+++ STORED DATA

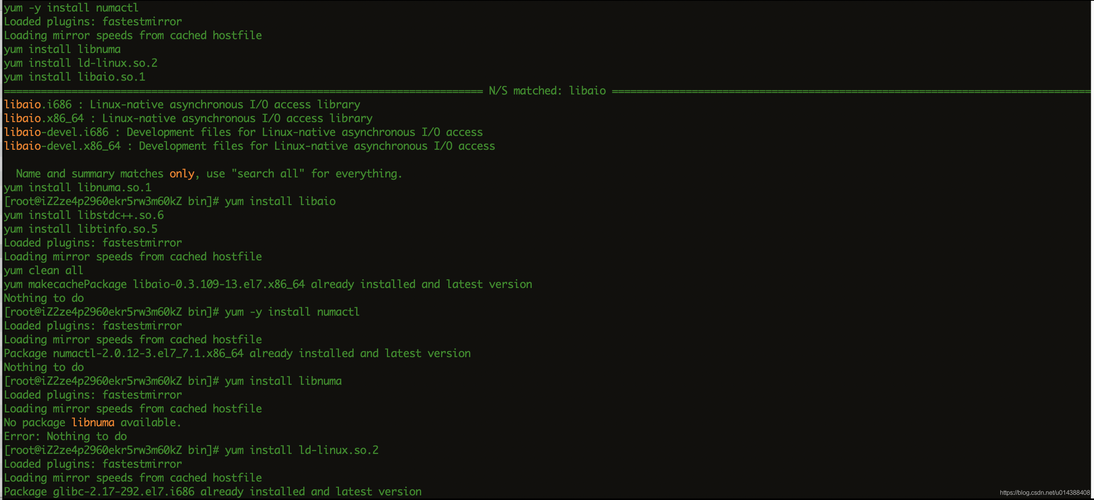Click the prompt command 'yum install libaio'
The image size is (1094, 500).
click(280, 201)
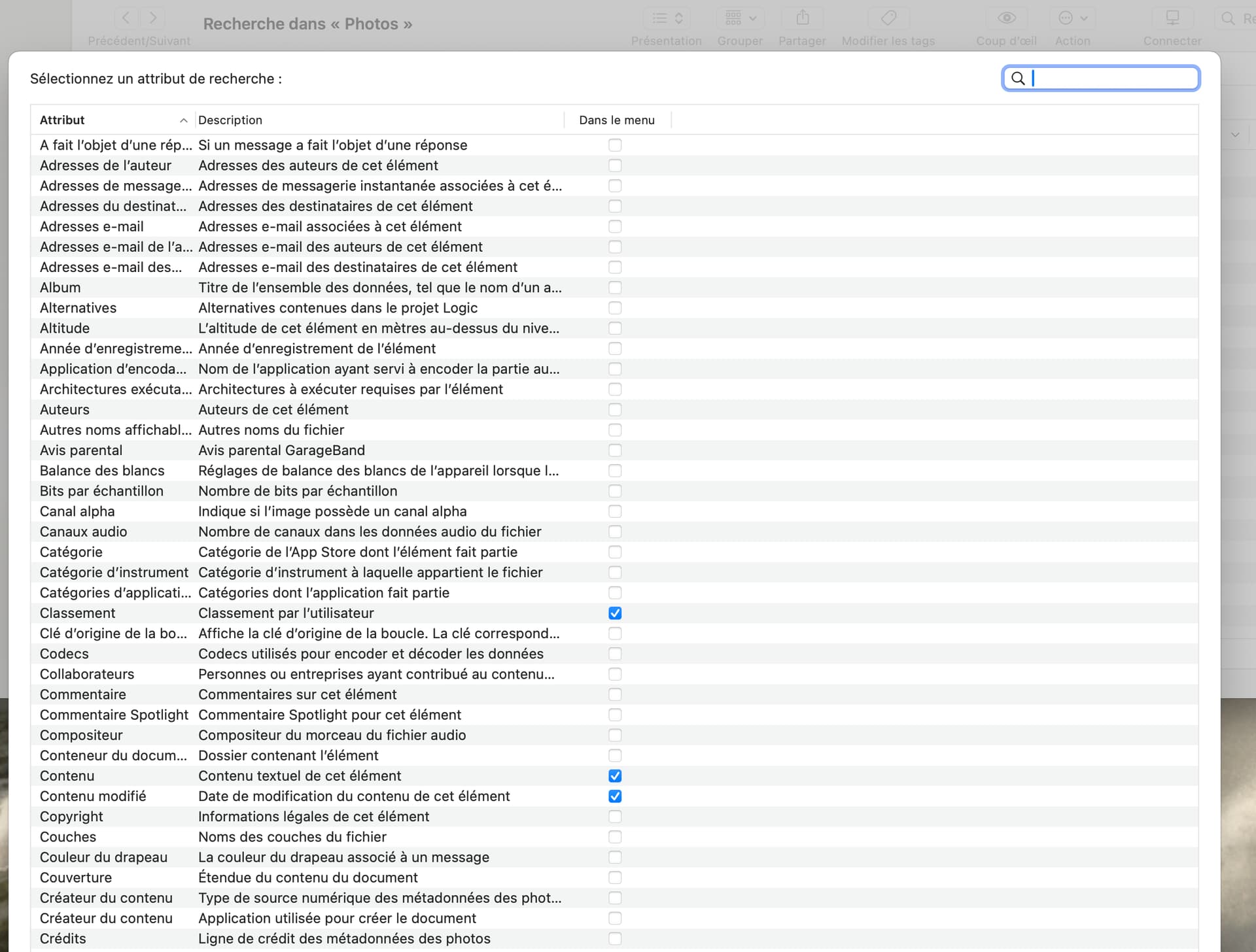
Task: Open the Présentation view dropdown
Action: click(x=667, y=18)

++++++

• _WHAT THE TASK ASKS_
Can you copy out every row above word for word, leaving the pictures out?

• _CORRECT RESPONSE_
Click the prompt command 'yum install libaio'
The image size is (1094, 500).
click(280, 201)
Task: Open the Présentation view dropdown
Action: click(x=667, y=18)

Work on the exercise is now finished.